Coupling is a measure of interdependence of two objects. The Coupling Factor (CF) is evaluated as a fraction. The numerator represents the number of non-inheritance couplings and the denominator is the maximum number of couplings in a system. The stronger the coupling between software artifacts:

 

(i) The more difficult it is to understand individual artifacts, and hence to correctly maintain or enhance them

(ii) The larger the sensitivity of (unexpected) change and defect propagation effects across artifacts.

(iii) Consequently, the more testing required to achieve satisfactory reliability levels.`

Cohesion refers to how closely the operations in a class are related to each other.

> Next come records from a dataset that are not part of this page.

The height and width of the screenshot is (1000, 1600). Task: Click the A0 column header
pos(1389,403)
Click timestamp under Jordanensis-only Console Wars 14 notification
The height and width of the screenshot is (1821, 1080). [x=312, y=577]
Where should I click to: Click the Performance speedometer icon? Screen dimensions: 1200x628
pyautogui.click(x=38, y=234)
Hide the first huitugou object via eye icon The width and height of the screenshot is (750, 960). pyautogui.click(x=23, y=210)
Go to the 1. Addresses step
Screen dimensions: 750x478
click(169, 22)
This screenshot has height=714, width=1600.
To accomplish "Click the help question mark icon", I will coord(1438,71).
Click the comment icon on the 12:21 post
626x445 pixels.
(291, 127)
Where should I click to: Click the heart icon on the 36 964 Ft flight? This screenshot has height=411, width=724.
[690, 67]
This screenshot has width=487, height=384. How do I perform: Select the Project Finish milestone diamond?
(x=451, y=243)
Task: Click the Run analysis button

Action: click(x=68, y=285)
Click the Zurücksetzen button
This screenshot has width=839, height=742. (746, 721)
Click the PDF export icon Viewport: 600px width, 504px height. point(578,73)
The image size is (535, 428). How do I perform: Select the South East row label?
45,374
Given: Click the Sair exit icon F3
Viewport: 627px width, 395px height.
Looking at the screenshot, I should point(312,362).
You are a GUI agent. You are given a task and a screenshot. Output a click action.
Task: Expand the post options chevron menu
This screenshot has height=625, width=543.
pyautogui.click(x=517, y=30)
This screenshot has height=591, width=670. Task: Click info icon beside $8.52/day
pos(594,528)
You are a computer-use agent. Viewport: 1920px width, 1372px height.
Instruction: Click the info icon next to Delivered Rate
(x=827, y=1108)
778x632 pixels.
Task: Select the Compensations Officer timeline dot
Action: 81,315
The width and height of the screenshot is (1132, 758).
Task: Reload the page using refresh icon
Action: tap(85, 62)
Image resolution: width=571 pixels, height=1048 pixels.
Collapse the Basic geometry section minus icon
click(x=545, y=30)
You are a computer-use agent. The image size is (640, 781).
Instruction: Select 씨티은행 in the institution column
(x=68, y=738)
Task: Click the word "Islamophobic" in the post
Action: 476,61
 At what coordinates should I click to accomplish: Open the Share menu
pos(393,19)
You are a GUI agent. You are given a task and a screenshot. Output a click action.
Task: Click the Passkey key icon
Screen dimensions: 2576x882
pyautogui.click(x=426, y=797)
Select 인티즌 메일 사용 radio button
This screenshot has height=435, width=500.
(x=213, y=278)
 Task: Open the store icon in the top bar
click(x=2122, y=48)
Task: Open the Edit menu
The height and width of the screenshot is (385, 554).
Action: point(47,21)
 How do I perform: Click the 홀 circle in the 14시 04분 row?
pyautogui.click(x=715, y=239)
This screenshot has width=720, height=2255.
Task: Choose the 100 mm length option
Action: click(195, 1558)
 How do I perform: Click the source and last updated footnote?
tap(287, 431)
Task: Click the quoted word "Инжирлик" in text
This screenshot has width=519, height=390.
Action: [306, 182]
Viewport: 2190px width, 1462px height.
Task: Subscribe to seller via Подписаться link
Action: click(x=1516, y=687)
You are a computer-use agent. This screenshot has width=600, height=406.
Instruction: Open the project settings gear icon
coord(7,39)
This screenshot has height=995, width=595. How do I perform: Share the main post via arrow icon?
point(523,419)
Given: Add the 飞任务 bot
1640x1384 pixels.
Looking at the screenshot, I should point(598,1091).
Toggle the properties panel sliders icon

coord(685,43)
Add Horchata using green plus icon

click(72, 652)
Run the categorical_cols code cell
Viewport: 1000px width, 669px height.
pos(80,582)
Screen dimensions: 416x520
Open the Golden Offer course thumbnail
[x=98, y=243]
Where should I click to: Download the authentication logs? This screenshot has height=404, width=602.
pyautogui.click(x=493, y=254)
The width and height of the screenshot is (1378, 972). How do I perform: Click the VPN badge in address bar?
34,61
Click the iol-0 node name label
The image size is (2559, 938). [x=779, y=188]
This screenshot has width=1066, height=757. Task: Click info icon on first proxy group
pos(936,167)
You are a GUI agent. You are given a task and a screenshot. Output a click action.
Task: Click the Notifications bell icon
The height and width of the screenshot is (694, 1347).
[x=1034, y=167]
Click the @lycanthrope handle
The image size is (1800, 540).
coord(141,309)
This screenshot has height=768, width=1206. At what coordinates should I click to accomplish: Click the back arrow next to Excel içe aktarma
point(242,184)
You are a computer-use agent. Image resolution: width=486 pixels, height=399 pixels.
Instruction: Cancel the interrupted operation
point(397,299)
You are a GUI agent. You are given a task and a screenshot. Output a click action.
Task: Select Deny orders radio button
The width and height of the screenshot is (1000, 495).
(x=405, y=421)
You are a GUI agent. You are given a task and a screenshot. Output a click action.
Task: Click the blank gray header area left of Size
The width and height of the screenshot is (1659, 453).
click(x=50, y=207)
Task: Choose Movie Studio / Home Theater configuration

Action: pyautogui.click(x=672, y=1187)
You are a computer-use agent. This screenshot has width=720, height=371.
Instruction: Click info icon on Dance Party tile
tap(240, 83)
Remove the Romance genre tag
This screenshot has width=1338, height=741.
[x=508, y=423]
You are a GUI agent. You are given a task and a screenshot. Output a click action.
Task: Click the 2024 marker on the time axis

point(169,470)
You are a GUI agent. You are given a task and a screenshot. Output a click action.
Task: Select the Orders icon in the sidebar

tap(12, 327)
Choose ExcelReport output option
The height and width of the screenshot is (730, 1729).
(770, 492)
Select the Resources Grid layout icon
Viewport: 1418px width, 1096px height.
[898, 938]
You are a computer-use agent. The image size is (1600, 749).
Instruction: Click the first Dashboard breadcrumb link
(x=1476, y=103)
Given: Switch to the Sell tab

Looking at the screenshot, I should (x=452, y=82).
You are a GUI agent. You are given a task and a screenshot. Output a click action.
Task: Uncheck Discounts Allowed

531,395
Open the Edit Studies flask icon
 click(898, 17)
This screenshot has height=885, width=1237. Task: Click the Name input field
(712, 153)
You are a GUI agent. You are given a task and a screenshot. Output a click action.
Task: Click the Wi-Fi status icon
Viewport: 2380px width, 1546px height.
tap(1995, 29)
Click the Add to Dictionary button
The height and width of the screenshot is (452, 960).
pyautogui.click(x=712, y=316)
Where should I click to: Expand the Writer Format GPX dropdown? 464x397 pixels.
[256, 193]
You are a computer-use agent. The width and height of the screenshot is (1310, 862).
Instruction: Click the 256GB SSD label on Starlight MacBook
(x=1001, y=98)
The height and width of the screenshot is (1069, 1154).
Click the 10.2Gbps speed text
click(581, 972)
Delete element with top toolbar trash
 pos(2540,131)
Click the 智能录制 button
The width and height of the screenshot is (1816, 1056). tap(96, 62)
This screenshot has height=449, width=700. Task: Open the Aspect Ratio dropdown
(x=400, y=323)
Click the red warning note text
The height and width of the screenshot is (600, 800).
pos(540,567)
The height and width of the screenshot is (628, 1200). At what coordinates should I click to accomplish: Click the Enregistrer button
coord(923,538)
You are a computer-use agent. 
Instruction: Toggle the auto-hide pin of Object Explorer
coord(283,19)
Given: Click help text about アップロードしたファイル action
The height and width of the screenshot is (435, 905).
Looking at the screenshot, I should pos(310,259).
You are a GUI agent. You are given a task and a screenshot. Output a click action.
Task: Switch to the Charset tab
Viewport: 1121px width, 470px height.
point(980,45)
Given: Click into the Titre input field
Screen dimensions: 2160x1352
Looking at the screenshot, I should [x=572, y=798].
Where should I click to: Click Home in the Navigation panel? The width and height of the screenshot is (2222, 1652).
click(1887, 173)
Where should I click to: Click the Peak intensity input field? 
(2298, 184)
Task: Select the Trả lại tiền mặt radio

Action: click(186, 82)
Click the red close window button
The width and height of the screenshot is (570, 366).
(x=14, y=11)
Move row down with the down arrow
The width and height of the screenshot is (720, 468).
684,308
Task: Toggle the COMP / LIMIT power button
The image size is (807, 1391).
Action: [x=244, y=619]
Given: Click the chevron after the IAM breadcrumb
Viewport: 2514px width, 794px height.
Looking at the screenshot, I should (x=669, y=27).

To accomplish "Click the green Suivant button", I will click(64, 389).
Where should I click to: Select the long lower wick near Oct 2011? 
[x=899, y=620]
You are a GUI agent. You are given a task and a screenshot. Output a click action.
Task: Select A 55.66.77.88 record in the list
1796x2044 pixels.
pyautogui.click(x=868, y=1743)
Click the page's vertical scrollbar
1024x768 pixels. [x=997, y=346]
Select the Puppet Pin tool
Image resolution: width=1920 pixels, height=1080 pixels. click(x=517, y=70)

Cohesion of a class is the degree to which the local methods are related to the local instance variables in the class. High cohesion indicates good class subdivision. Lack of cohesion or low cohesion increases complexity, thereby increasing the likelihood of errors.

Weighted Methods/Class (WMC) measures the complexity of an individual class. A class with more member functions than its peers is considered to be more complex and therefore more error prone. The larger the number of methods in a class, the greater the potential impact on children. Classes with large numbers of methods are likely to be more application specific, limiting the possibility of reuse.

 

Number of Classes

 

If a comparison is made between projects with identical functionality, those projects with more classes are better abstracted.

 

Lines of Code

 

If a comparison is made between projects with identical functionality, those projects with fewer lines of code has superior design and requires less maintenance.

 

Summary

 

A software metric is a standard of measure of a degree to which a software system or process possesses some property. The availability of the software metric helps the project manager to control the various activities of the development life cycle and contributes to the overall objective of software quality. As objects are the fundamental building blocks for the object oriented programming rather than algorithm, the approach of software engineering metrics for the object oriented environment should be different from the functional programming environment. Different software engineering metrics for the object oriented development environment have been discussed here.